# Headgasket on or off to check pushrod length?



## Shake-N-Bake (Jun 16, 2015)

Tomorrow I will bolt on the head and use a Comp Cams adjustable pushrod to determine the length I need. 

The FelPro technical information says the compressed thickness of the head gasket I am using is .004-.005". My plan was to bolt on the head without the gasket, determine what length I need and then add the 4 or 5 thousandths to that measurement.

Any problems with this plan? I would prefer to torque down the head gasket just once if possible.

















Sent from my SM-G930V using Tapatalk


----------



## bigD (Jul 21, 2016)

I think maybe you have the decimal point in the wrong place. Fel-Pro 1016 gaskets are said to be .039 thick & the 8518PT gaskets are said by some to be aprox .045 - .048 thick.

https://www.summitracing.com/parts/fel-1016

https://www.summitracing.com/parts/fel-8518pt

This may be where the .004 & .005 numbers came from.

http://www.felpro-only.com/break_room_forum/showthread.php?tid=1082


----------



## PontiacJim (Dec 29, 2012)

Why not wait until you bolt the heads on and eliminate any guess work? 

Felpro offers 2 head gaskets. Here is what info I have on them from Rocky Rotella's Pontiac book:

Fel-Pro introduced PN-8518 for the Pontiac V-8 during the 1970s. Containing a bore diameter of 4.3 inches and a preflattened thickness of .041 inch, it’s a stock-replacement design that’s compatible with most Pontiac blocks. an affordable choice for any stock rebuild, and even performance applications with a compression ratio up to 10.5:1, or slightly more.

A second Pontiac offering appeared in the Fel-Pro catalog during the early 1980s. PN-1016 is specially designed for high-performance applications with high compression and/or combustion pressure. Constructed of a Teflon-coated solid-steel core, it features stainless steel combustion armor and a wire ring combustion seal for maximum combustion containment. It contains a chamfered bore diameter or 4.3 inches and pre-compressed thickness of .039 inch. it’s a good choice for naturally aspirated engines with a maximum compression ratio of 12:1 and/ or mildly boosted applications.

These gaskets, he says, have larger than factory water passages and are close to the sealing ring which could be a problem *IF* the seal around the cylinder were to let go.

The book states the Butler offers a composition gasket, .045" when compressed, that has the factory sized water passages. Butler recommends a light coating of copper sealer on the steel side for maximum block seal. Good for engine up to 11.5:1 and mild boosted engines. https://butlerperformance.com/c-1234803-gaskets-head-gaskets.html


----------



## Shake-N-Bake (Jun 16, 2015)

bigD said:


> I think maybe you have the decimal point the wrong place. Fel-Pro 1016 gaskets are said to be .039 thick & the 8518PT gaskets are said by some to be aprox .045 - .048 thick.

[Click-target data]
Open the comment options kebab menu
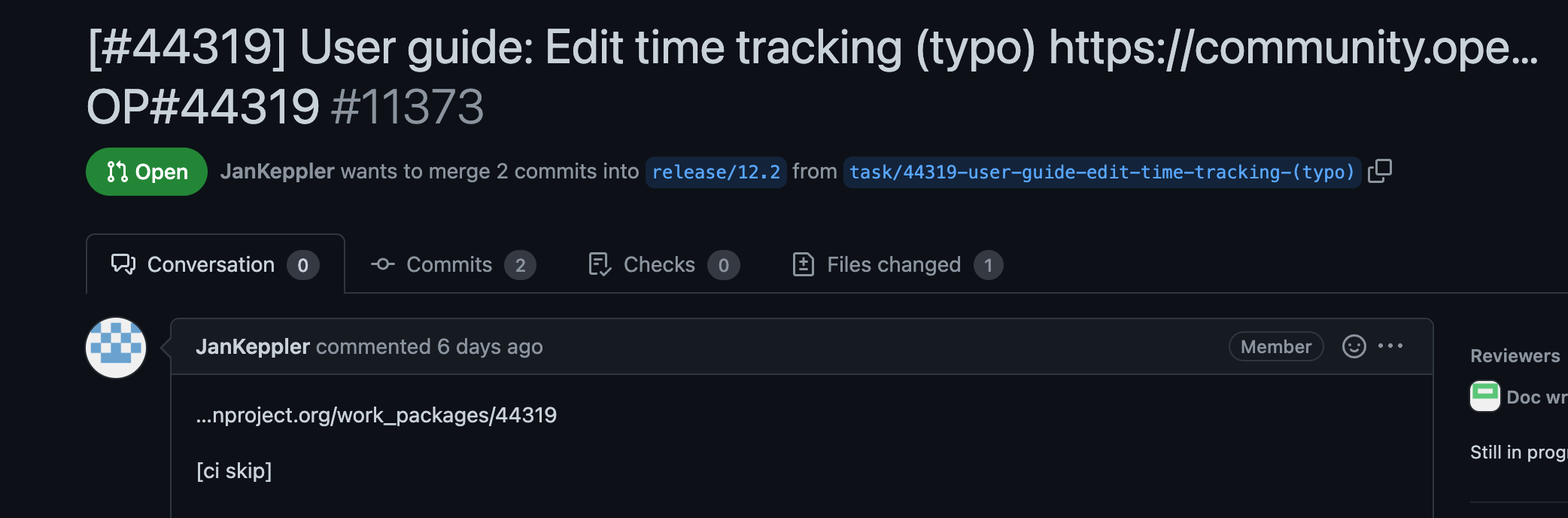This screenshot has height=518, width=1568. [x=1391, y=346]

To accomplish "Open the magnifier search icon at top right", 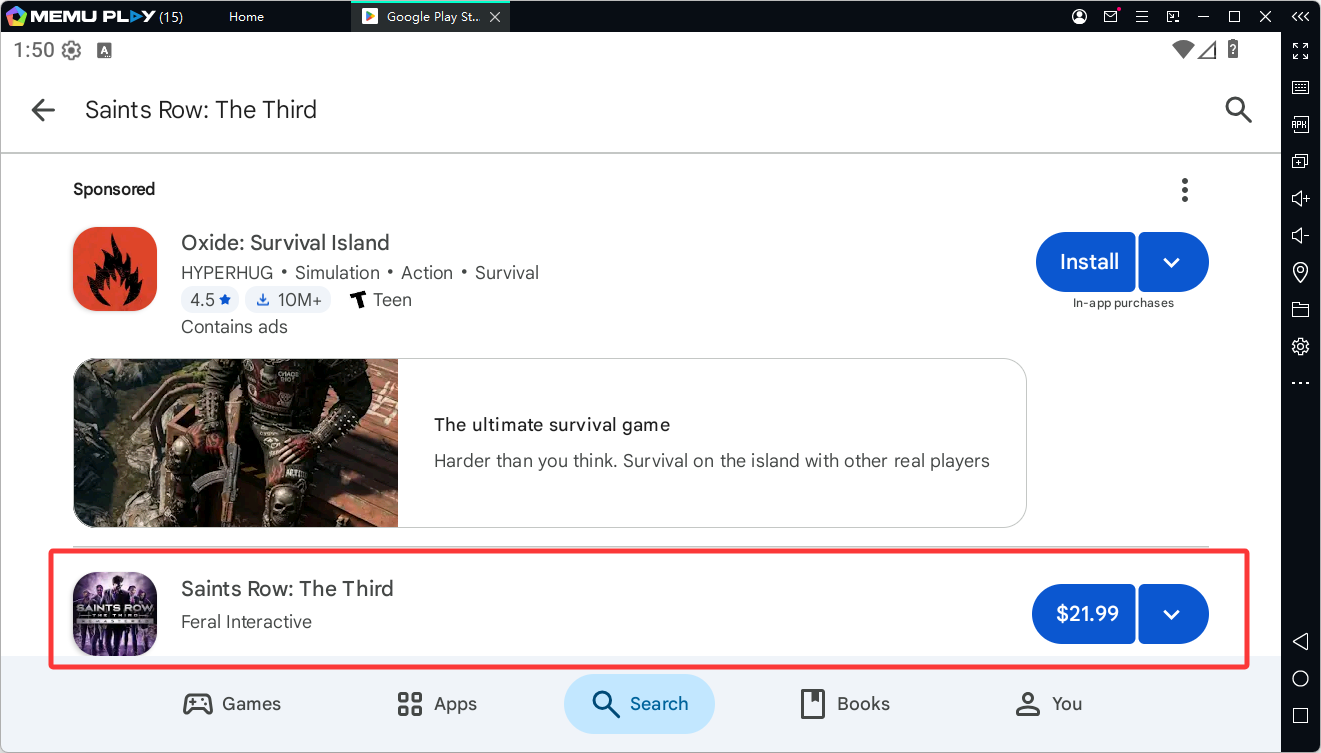I will (x=1238, y=110).
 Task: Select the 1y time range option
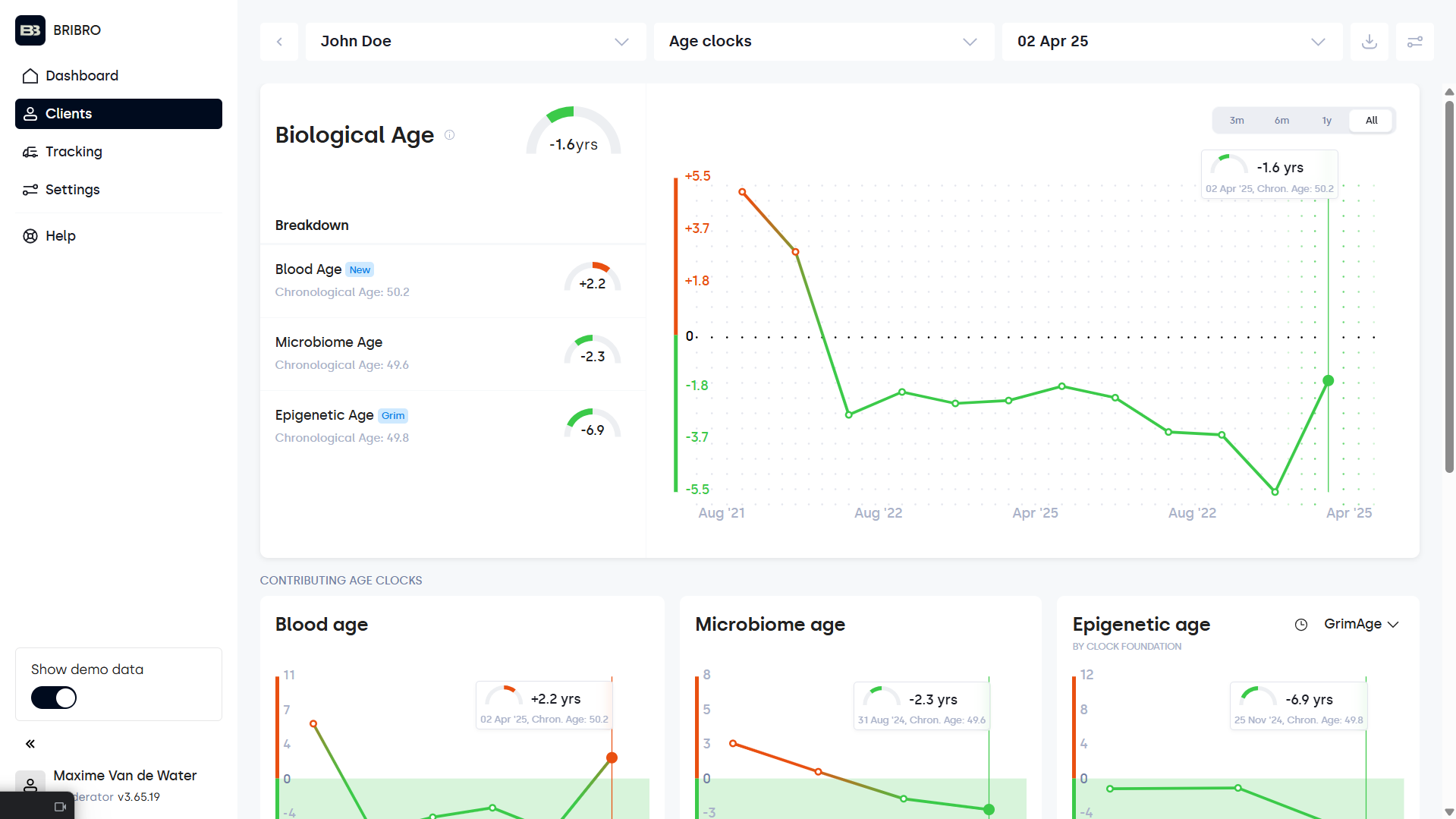tap(1326, 121)
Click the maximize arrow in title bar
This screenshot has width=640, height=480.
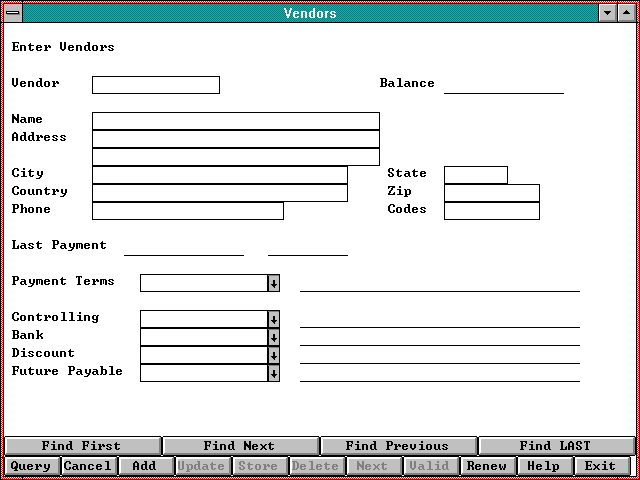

Your task:
How would you render this sentence from the head gasket thread in Spanish: "Butler recommends a light coating of copper sealer on the steel side for maximum block seal." The items have no connection to the head gasket thread.

Complete answer:
Butler recomienda una capa ligera de sellador de cobre en el lado de acero para lograr el máximo sellado contra el bloque.